# Required task
Reproduce all of the material below exactly as it appears, line for line.

# Dataset content
----------
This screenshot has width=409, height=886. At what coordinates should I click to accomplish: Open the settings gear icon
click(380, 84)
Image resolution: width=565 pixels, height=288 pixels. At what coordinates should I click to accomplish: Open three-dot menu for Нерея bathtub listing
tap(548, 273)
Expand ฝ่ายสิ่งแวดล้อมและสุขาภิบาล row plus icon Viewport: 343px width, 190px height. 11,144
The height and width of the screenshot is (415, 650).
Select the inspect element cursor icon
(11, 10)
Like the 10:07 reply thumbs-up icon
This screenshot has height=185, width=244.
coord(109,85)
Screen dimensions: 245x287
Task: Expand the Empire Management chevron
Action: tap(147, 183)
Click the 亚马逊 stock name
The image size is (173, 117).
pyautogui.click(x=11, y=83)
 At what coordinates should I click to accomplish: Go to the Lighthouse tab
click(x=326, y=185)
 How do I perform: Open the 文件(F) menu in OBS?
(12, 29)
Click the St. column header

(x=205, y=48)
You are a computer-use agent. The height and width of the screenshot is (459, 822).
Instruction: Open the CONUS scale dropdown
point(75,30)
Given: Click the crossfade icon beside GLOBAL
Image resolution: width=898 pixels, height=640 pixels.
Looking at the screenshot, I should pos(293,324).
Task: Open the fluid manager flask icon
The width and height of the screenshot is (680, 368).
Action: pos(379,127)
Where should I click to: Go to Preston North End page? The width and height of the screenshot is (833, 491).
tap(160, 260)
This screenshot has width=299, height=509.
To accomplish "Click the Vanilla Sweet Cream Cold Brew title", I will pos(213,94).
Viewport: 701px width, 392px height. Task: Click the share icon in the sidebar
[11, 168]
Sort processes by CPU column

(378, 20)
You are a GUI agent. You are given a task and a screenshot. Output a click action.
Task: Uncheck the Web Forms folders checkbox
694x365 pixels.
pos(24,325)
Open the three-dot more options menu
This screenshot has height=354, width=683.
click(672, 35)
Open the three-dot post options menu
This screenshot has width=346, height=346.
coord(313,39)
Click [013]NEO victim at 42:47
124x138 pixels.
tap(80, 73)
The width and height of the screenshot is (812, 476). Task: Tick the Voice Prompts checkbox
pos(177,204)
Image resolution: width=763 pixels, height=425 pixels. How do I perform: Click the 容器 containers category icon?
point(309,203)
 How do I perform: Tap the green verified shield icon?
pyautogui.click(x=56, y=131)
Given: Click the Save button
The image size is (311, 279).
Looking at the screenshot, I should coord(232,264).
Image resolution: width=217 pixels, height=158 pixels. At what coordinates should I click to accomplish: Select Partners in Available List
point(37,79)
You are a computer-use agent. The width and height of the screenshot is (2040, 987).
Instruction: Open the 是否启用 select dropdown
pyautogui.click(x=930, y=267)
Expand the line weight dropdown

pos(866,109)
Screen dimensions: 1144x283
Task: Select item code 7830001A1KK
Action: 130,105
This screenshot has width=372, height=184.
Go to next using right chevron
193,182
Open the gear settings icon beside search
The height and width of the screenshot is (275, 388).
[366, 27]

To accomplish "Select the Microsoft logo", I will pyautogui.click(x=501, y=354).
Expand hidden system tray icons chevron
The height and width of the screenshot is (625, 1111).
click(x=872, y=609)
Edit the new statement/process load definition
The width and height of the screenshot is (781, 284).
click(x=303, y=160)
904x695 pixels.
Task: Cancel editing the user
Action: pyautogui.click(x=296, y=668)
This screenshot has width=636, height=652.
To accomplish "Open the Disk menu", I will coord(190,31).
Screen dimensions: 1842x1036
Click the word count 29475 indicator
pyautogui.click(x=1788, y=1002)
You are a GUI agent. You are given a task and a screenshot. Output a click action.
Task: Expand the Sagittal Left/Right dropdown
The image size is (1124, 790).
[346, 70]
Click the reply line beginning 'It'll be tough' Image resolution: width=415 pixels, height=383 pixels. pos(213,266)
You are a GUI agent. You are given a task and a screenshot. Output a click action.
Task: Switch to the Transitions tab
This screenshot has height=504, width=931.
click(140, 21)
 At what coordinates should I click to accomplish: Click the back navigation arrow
----------
# The completed task
This screenshot has width=409, height=886. At what coordinates should I click to accomplish: Open the settings gear icon
click(380, 84)
Image resolution: width=565 pixels, height=288 pixels. At what coordinates should I click to accomplish: Open three-dot menu for Нерея bathtub listing
tap(548, 273)
Expand ฝ่ายสิ่งแวดล้อมและสุขาภิบาล row plus icon Viewport: 343px width, 190px height. 11,144
The height and width of the screenshot is (415, 650).
Select the inspect element cursor icon
(11, 10)
Like the 10:07 reply thumbs-up icon
This screenshot has height=185, width=244.
coord(109,85)
Screen dimensions: 245x287
Task: Expand the Empire Management chevron
Action: tap(147, 183)
Click the 亚马逊 stock name
The image size is (173, 117).
pyautogui.click(x=11, y=83)
 At what coordinates should I click to accomplish: Go to the Lighthouse tab
click(x=326, y=185)
 How do I perform: Open the 文件(F) menu in OBS?
(12, 29)
Click the St. column header

(x=205, y=48)
You are a computer-use agent. The height and width of the screenshot is (459, 822).
Instruction: Open the CONUS scale dropdown
point(75,30)
Given: Click the crossfade icon beside GLOBAL
Image resolution: width=898 pixels, height=640 pixels.
Looking at the screenshot, I should pos(293,324).
Task: Open the fluid manager flask icon
The width and height of the screenshot is (680, 368).
Action: pos(379,127)
Where should I click to: Go to Preston North End page? The width and height of the screenshot is (833, 491).
tap(160, 260)
This screenshot has width=299, height=509.
To accomplish "Click the Vanilla Sweet Cream Cold Brew title", I will pos(213,94).
Viewport: 701px width, 392px height. Task: Click the share icon in the sidebar
[11, 168]
Sort processes by CPU column

(378, 20)
You are a GUI agent. You are given a task and a screenshot. Output a click action.
Task: Uncheck the Web Forms folders checkbox
694x365 pixels.
pos(24,325)
Open the three-dot more options menu
This screenshot has height=354, width=683.
click(672, 35)
Open the three-dot post options menu
This screenshot has width=346, height=346.
coord(313,39)
Click [013]NEO victim at 42:47
124x138 pixels.
tap(80, 73)
The width and height of the screenshot is (812, 476). Task: Tick the Voice Prompts checkbox
pos(177,204)
Image resolution: width=763 pixels, height=425 pixels. How do I perform: Click the 容器 containers category icon?
point(309,203)
 How do I perform: Tap the green verified shield icon?
pyautogui.click(x=56, y=131)
Given: Click the Save button
The image size is (311, 279).
Looking at the screenshot, I should coord(232,264).
Image resolution: width=217 pixels, height=158 pixels. At what coordinates should I click to accomplish: Select Partners in Available List
point(37,79)
You are a computer-use agent. The width and height of the screenshot is (2040, 987).
Instruction: Open the 是否启用 select dropdown
pyautogui.click(x=930, y=267)
Expand the line weight dropdown

pos(866,109)
Screen dimensions: 1144x283
Task: Select item code 7830001A1KK
Action: 130,105
This screenshot has width=372, height=184.
Go to next using right chevron
193,182
Open the gear settings icon beside search
The height and width of the screenshot is (275, 388).
[366, 27]

To accomplish "Select the Microsoft logo", I will pyautogui.click(x=501, y=354).
Expand hidden system tray icons chevron
The height and width of the screenshot is (625, 1111).
click(x=872, y=609)
Edit the new statement/process load definition
The width and height of the screenshot is (781, 284).
click(x=303, y=160)
904x695 pixels.
Task: Cancel editing the user
Action: pyautogui.click(x=296, y=668)
This screenshot has width=636, height=652.
To accomplish "Open the Disk menu", I will coord(190,31).
Screen dimensions: 1842x1036
Click the word count 29475 indicator
pyautogui.click(x=1788, y=1002)
You are a GUI agent. You are given a task and a screenshot. Output a click action.
Task: Expand the Sagittal Left/Right dropdown
The image size is (1124, 790).
[346, 70]
Click the reply line beginning 'It'll be tough' Image resolution: width=415 pixels, height=383 pixels. pos(213,266)
You are a GUI agent. You are given a task and a screenshot. Output a click action.
Task: Switch to the Transitions tab
This screenshot has height=504, width=931.
click(140, 21)
 At what coordinates should I click to accomplish: Click the back navigation arrow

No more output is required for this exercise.